FRAMINGHAM (11/13/2003) - David Peterschmidt, the former CEO of Inktomi Corp. who oversaw that company's US$235 million acquisition by Yahoo Inc. a year ago, took over as CEO of network security management start-up Securify Inc. last month. Peterschmidt met with Computerworld Wednesday to discuss his plans for the 5-year-old, Mountain View, Calif.-based company.
Excerpts from the interview follow:
What happened to your predecessor, Mark Hangren, who had been CEO only since April of last year? I wasn't around, but obviously I had to ask the same question. I think the board just fundamentally decided that this was at a scope and a level beyond the experience set that Mark brought to the company. He didn't do anything wrong.
What attracted you to Securify? I said if I was going to run one more company, and if it was going to be pre-IPO, it basically had to meet three criteria: that the product was already in the street and proven, that the intellectual capital of the development team had to be robust enough that the proven product wasn't going to be a one-hit wonder -- that they could propagate the technology -- and that it had to be focused at a large market, where you could rationally say you can make a $300-million-to-$500-million-annual-revenue company out of it. So that's how I ended up here.
Are you making money yet? Cash-flow positive, but not making money yet.
When do you project that to happen? I think it's 2005, because quite frankly, I plan to build the company out pretty substantially over 2004. The company has fundamentally been in a development mode, and it's got a very lightweight sales and marketing capability.
You said "pre-IPO." Is it really pre-IPO, or is it preacquisition? I think this has got the breadth to it to be pre-IPO. An early sign, for example, is that the very first enterprisewide deal this company did was a $5.8 million deal with the Navy.
What makes Securify's technology so distinctive? What (Securify founder and Chief Technology Officer) Taher (Elgamal) and the team have done is build a company that says this idea of trying to get security one point at a time in the network is craziness -- we're never going to get there. We've got to get to a more comprehensive infrastructure-layer approach to the network and base that on policy. Then you've got a fighting chance of really making stuff happen.
How much of the blame for the security problems corporate IT faces do you place on Microsoft Corp.? What you've really got to go pin the tail on first is the network, because it is the petri-dish medium that allows these viruses to cultivate themselves. It's not that Microsoft or any other software company doesn't have to put their patches in. But you've got to fix the network first. You've got to look at it from the top of the business process down, rather than from (the perspective of) firewalls and antivirus software. (The latter is) a journey that's way beyond the life span of you, me and the next two generations behind us.
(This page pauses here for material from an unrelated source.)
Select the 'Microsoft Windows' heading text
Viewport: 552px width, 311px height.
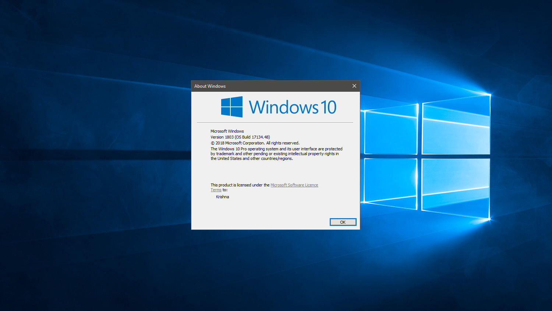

A lot of the stuff that Microsoft is catching the bullets between their teeth on, they're going, "Man, if we could only point out to people all these networks that are misconfigured and equipment that's not set up to communicate properly, we'd have a lot fewer problems."
How difficult do you expect it to be to convince IT shops that your policy-based, real-time risk management approach is unique? The challenge that we've got taking this into the market is that we're a fabric between the network guys and the applications guys and the security guys, and they don't talk to each other. So we've got some interesting marketing and positioning work we've got to do to get this across. The military and governments are a lot easier because they're so hierarchical in the way they're organized. You get to the top guy and he says, "Do it."
What is it that companies are failing to get from other network security vendors that you think you can provide? The life I lived the last seven years as the CEO of (Inktomi), a public company (for example) -- I could never get quantifiable measurements on this part of my business. At Inktomi, I had five data centers with 6,000 servers in them. I asked the question, "How secure am I, and how well is the network really operating for us?" All I got was, "It's better than it was, because we installed all this stuff." But they didn't know how effective it was.
What will future versions of your technology do that the current version doesn't? Over time -- not too long a time -- we think we can do the same thing for the application layer. So we're really focused on how we can help a business process become deployed in a secure fashion. That is the ultimate high-value proposition. We are convinced we can do that, that we will get there. And that's going to be a big deal.
So we're going to talk to people like PeopleSoft (Inc.) and SAP (AG) and say, "We think there are some real synergies here with deployment of your apps and business processes in a secure fashion." (Security is) not on the checklist today.